▶ **RECORDS**
■ ■ ■

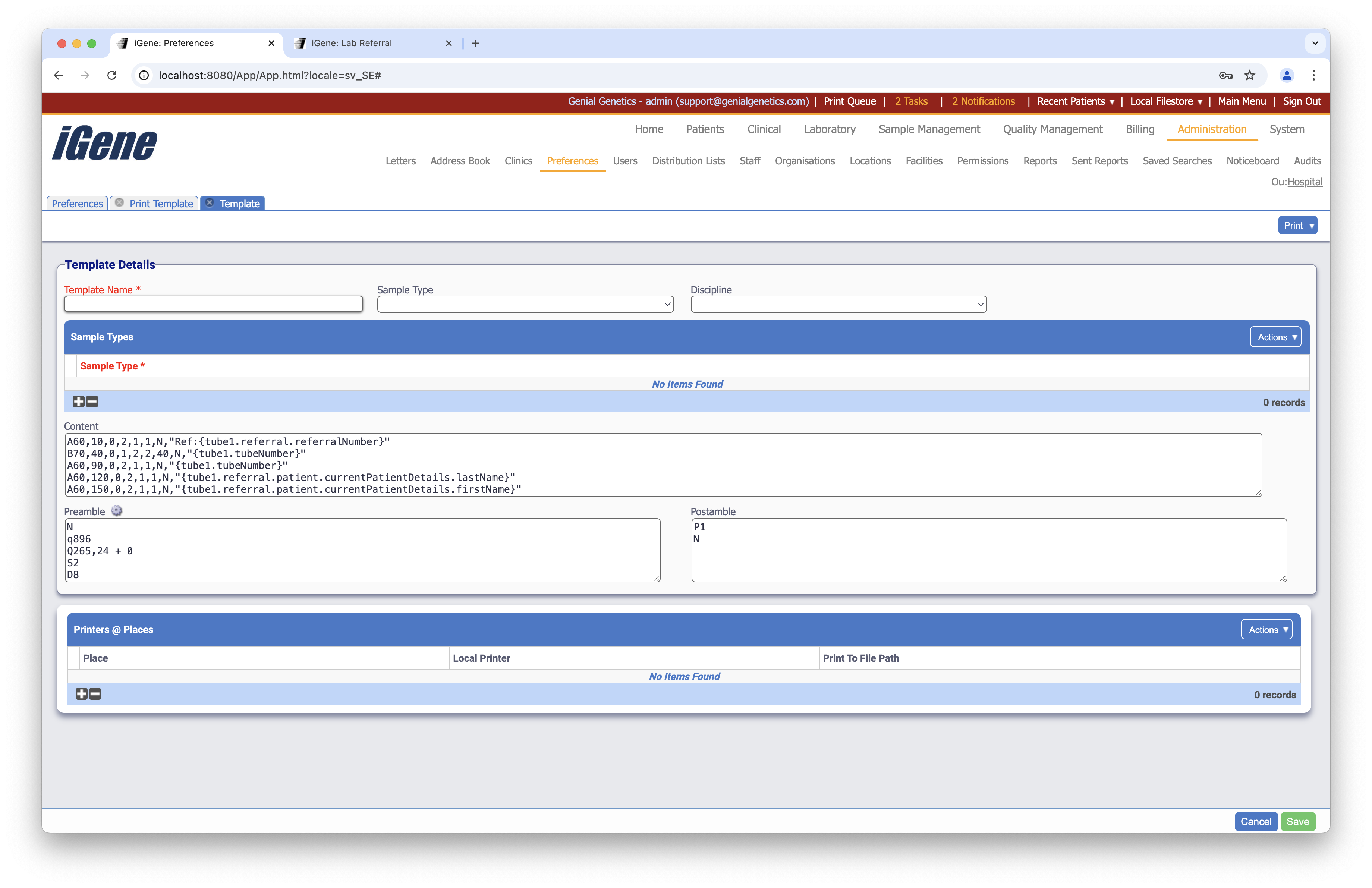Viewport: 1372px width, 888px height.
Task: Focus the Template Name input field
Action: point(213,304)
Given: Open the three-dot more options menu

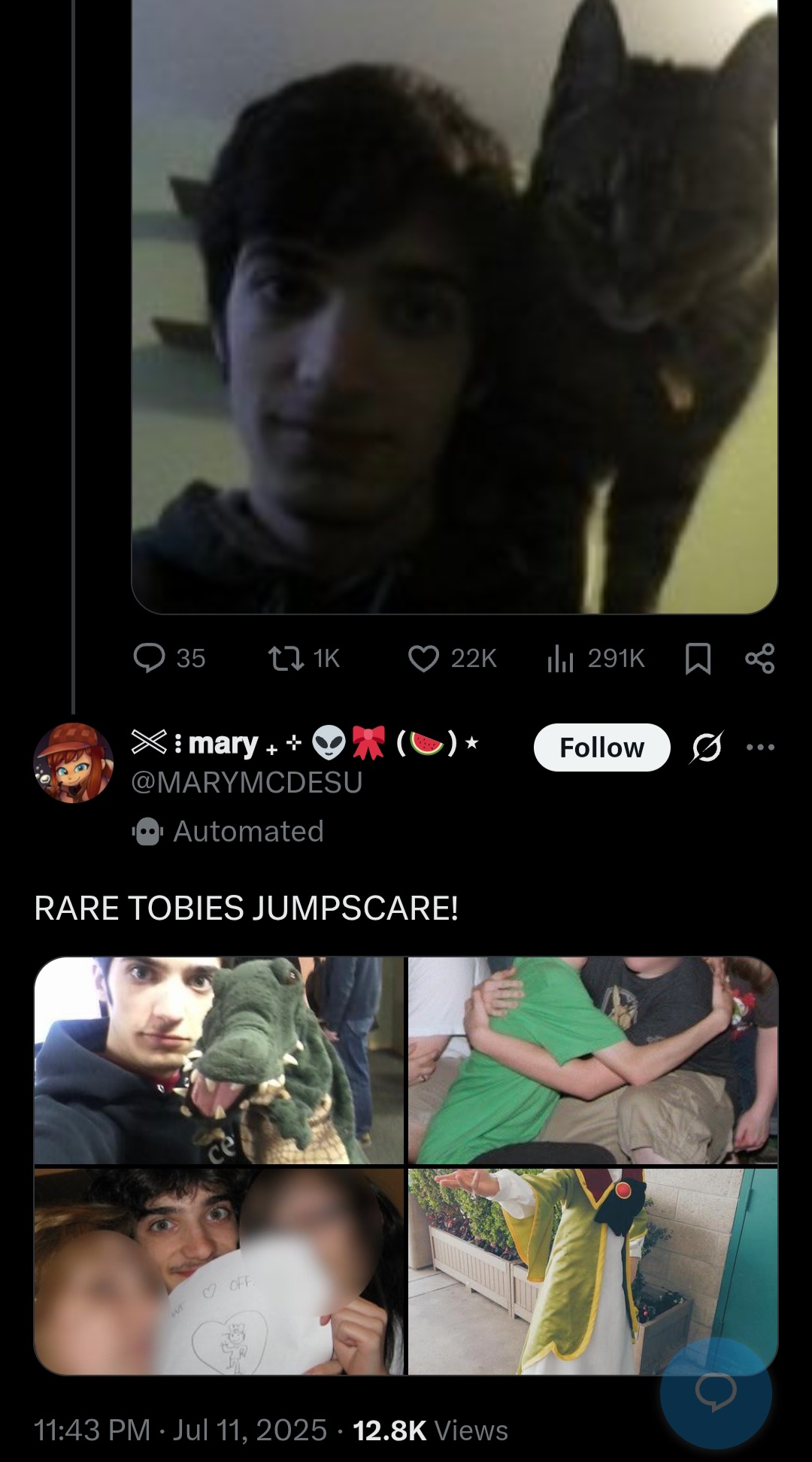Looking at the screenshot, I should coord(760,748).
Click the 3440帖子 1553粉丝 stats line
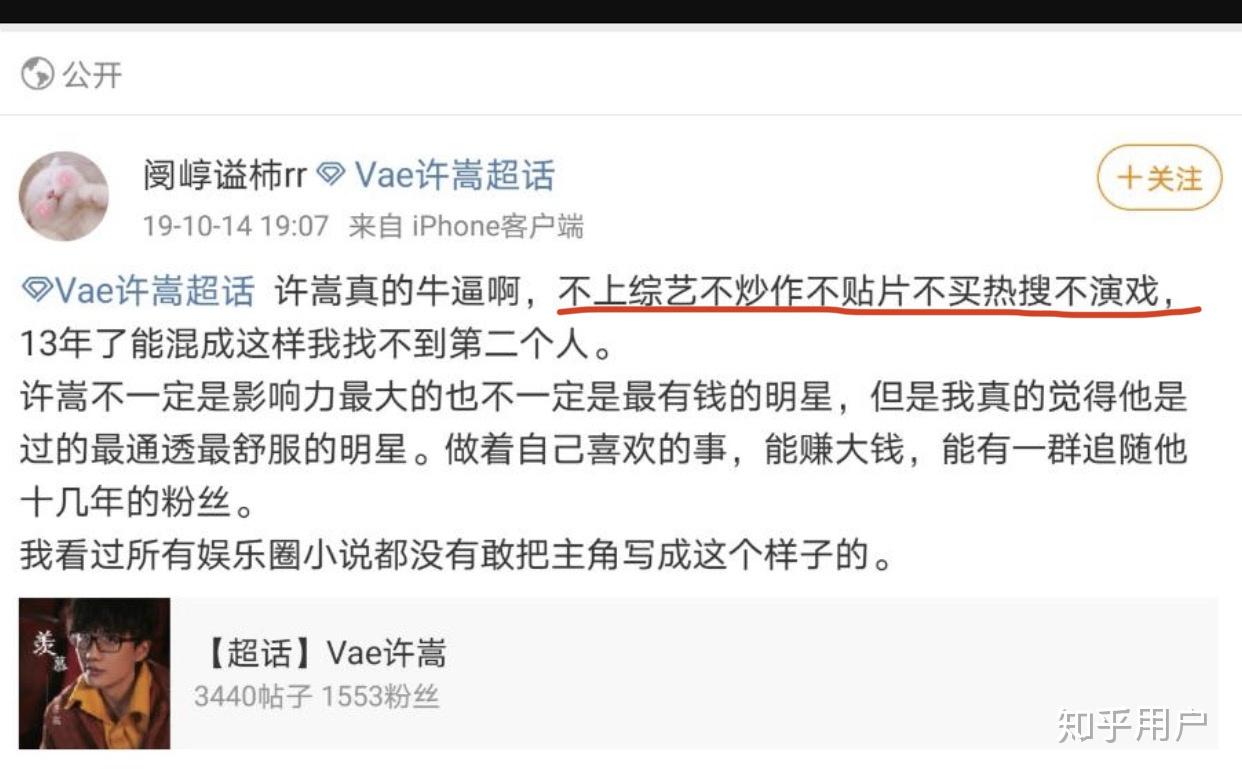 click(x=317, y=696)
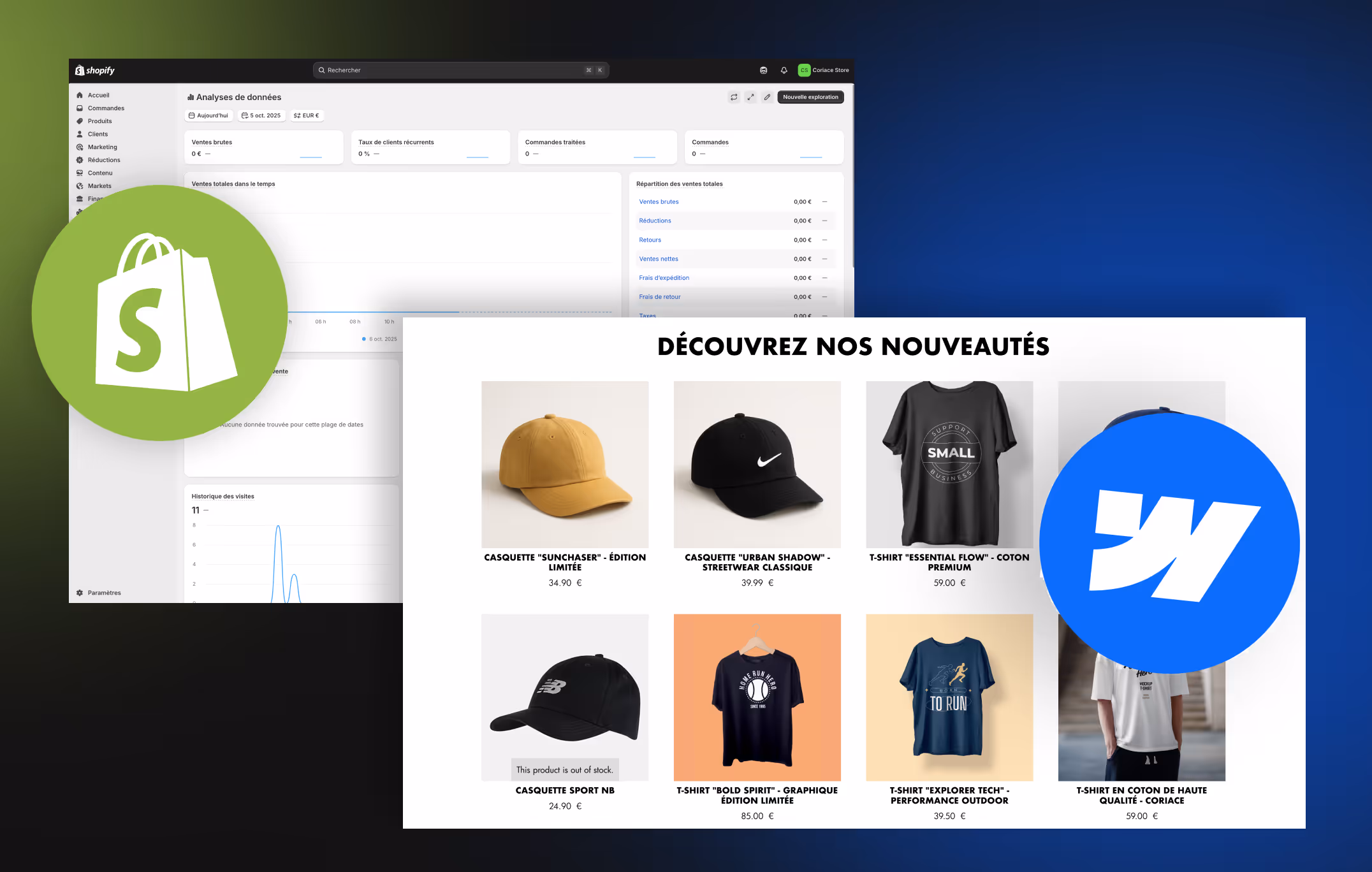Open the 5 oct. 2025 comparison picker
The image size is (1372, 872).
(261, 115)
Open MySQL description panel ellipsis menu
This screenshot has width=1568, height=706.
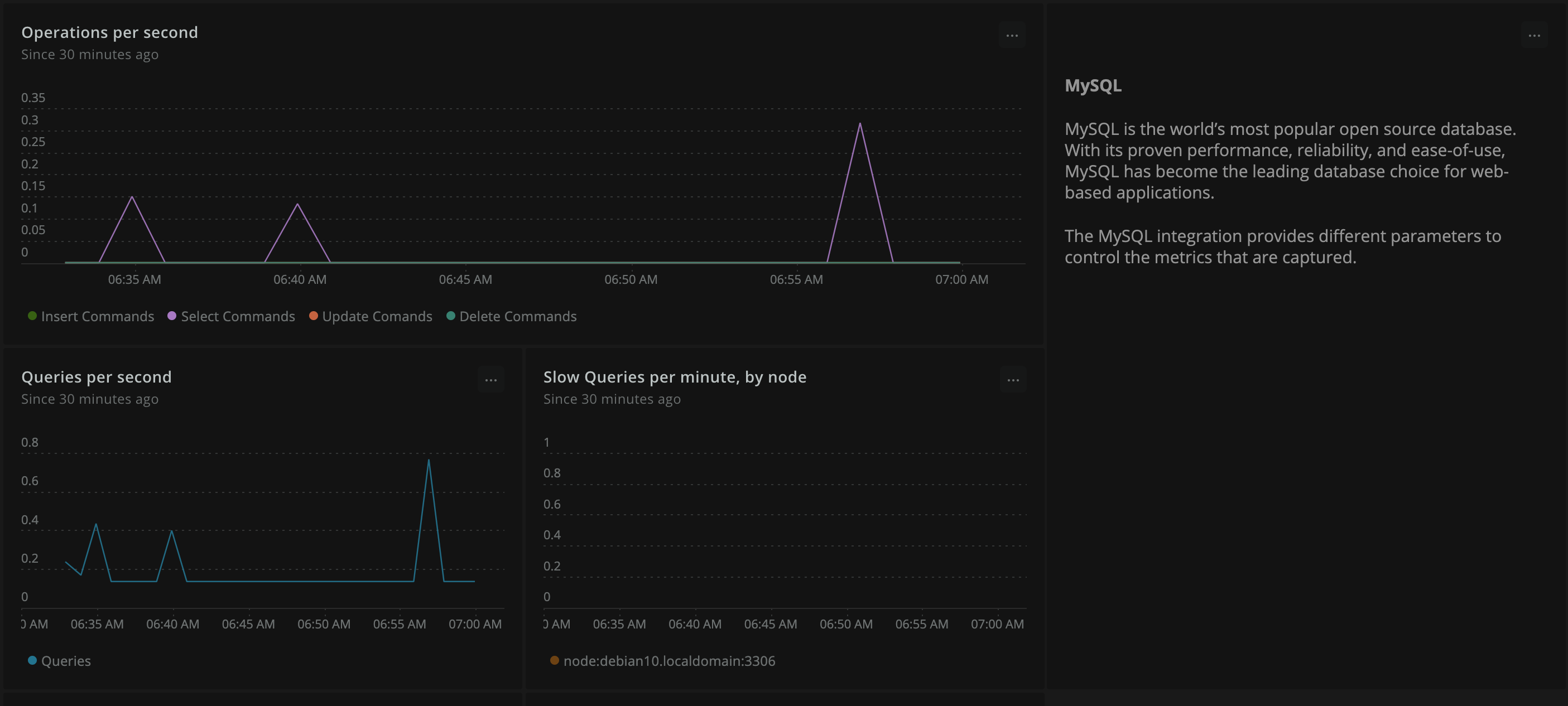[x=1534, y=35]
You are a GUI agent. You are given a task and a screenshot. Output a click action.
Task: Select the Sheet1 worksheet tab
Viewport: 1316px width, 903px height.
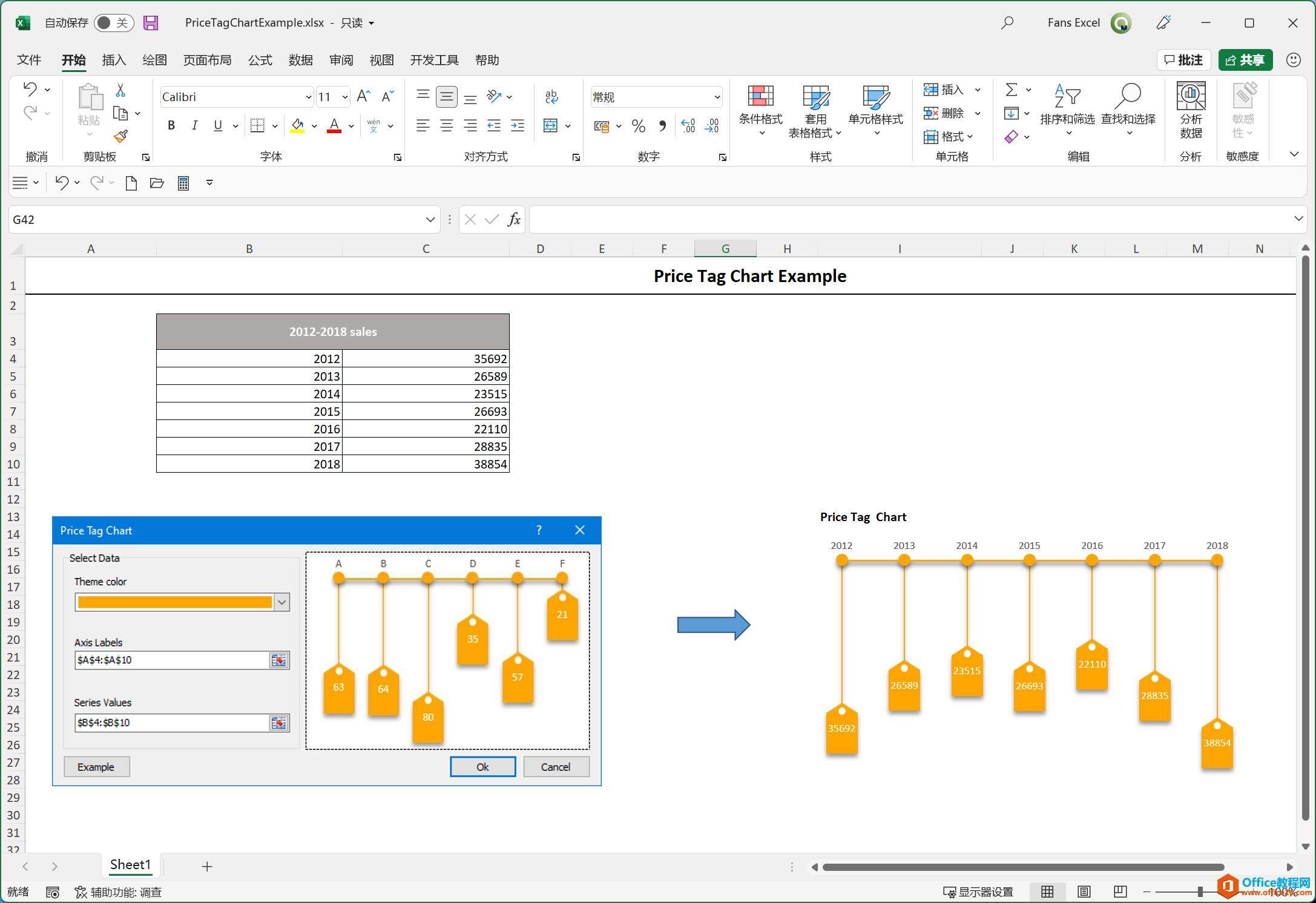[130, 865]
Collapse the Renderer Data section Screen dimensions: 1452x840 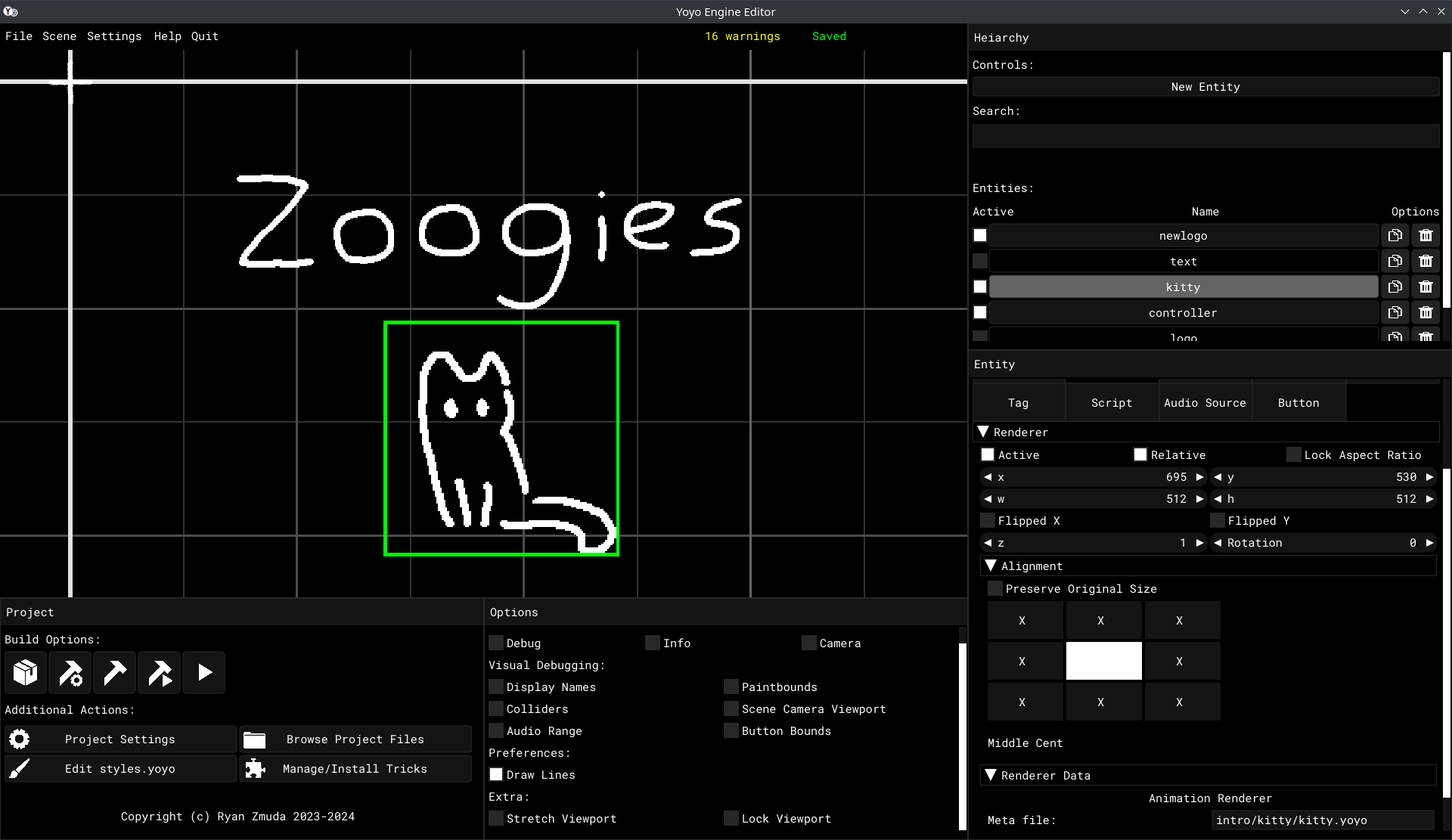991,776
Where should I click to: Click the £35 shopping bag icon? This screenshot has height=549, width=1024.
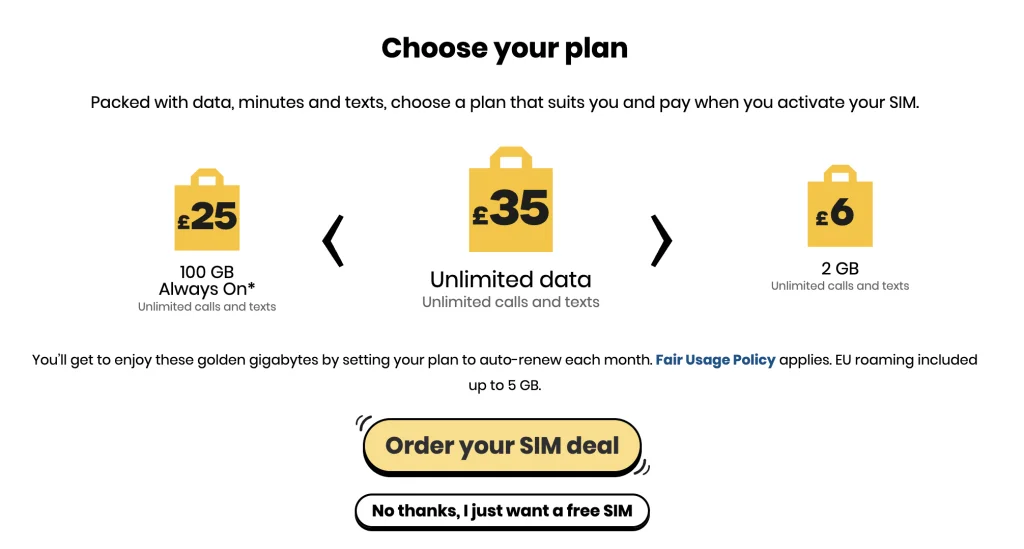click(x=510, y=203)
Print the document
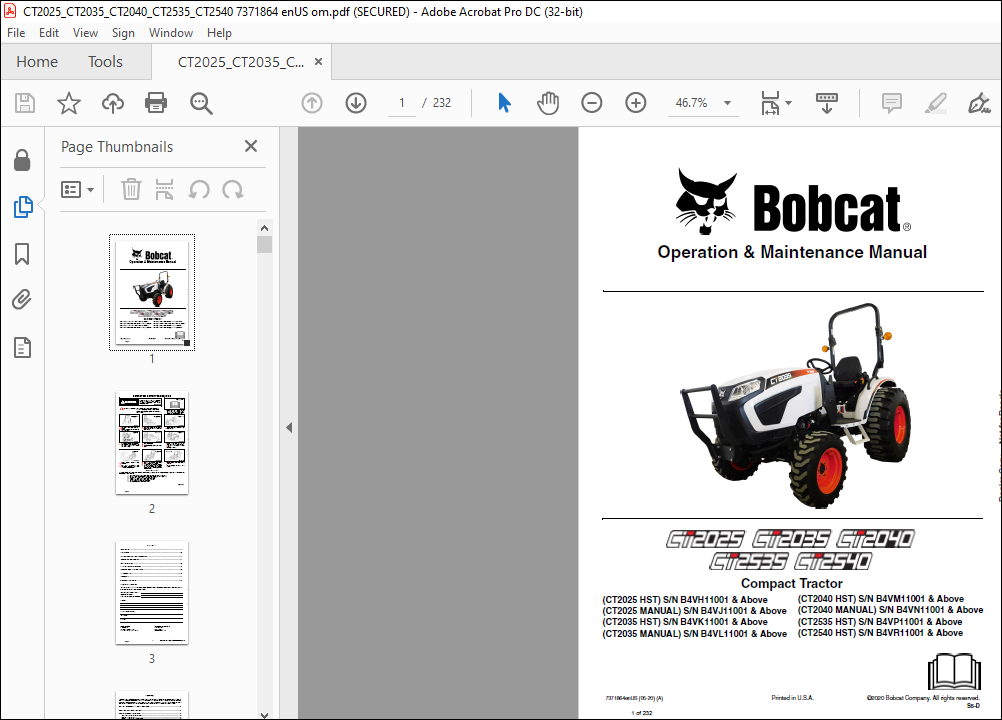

■ ■ ■

List each line of the data above that contains the word "menu", copying every such line in full.

Given: Open the three-dot more options menu
Open MySQL description panel ellipsis menu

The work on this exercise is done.